## WHAT THE EXERCISE ASKS
Exactly the lines below from the one with "Viewport: 1568px width, 724px" up to and including the one with "You are a computer-use agent. Screen" make up the answer, with nothing else added.

## SUPPLIED DATA
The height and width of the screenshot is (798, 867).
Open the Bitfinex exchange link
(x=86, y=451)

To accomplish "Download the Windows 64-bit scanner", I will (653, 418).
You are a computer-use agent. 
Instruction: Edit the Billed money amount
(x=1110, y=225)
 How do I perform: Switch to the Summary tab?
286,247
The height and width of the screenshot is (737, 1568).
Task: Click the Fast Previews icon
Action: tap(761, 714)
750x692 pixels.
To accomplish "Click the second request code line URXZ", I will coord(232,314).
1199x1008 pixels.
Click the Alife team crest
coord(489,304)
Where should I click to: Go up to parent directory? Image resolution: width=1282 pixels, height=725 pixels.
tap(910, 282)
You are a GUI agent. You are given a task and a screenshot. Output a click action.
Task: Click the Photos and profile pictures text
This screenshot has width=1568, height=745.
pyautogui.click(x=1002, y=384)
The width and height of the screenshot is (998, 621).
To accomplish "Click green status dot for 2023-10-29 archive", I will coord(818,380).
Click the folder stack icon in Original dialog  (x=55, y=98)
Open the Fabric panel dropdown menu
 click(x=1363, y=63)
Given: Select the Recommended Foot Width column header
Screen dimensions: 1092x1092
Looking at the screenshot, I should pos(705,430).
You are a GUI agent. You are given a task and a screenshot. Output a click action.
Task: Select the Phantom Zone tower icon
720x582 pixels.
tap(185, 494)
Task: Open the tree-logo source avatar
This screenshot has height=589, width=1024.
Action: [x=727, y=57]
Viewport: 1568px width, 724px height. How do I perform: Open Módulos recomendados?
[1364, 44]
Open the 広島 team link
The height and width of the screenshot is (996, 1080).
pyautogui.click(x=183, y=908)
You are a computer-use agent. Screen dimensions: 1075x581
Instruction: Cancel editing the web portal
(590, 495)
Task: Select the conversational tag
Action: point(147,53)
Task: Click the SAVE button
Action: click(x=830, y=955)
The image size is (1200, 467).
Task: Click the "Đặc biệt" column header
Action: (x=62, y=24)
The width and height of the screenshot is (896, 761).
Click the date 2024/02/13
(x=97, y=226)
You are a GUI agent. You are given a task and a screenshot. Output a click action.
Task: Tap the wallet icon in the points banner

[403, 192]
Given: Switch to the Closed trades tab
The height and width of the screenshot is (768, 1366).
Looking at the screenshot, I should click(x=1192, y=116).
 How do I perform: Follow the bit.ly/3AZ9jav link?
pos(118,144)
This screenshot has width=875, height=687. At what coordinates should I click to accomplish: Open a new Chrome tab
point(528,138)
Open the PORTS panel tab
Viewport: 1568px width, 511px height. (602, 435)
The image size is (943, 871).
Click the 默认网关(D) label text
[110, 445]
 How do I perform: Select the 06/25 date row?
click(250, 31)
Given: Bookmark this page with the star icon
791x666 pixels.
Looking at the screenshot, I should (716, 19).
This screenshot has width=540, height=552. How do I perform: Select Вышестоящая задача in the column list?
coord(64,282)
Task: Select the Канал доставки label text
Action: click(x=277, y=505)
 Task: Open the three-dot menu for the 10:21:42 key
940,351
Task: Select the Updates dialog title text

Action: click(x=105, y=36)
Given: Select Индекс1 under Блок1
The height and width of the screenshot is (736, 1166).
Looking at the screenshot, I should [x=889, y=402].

## THE ANSWER
Viewport: 1568px width, 724px height. How do I perform: Open Módulos recomendados?
[1364, 44]
Open the 広島 team link
The height and width of the screenshot is (996, 1080).
pyautogui.click(x=183, y=908)
You are a computer-use agent. Screen dimensions: 1075x581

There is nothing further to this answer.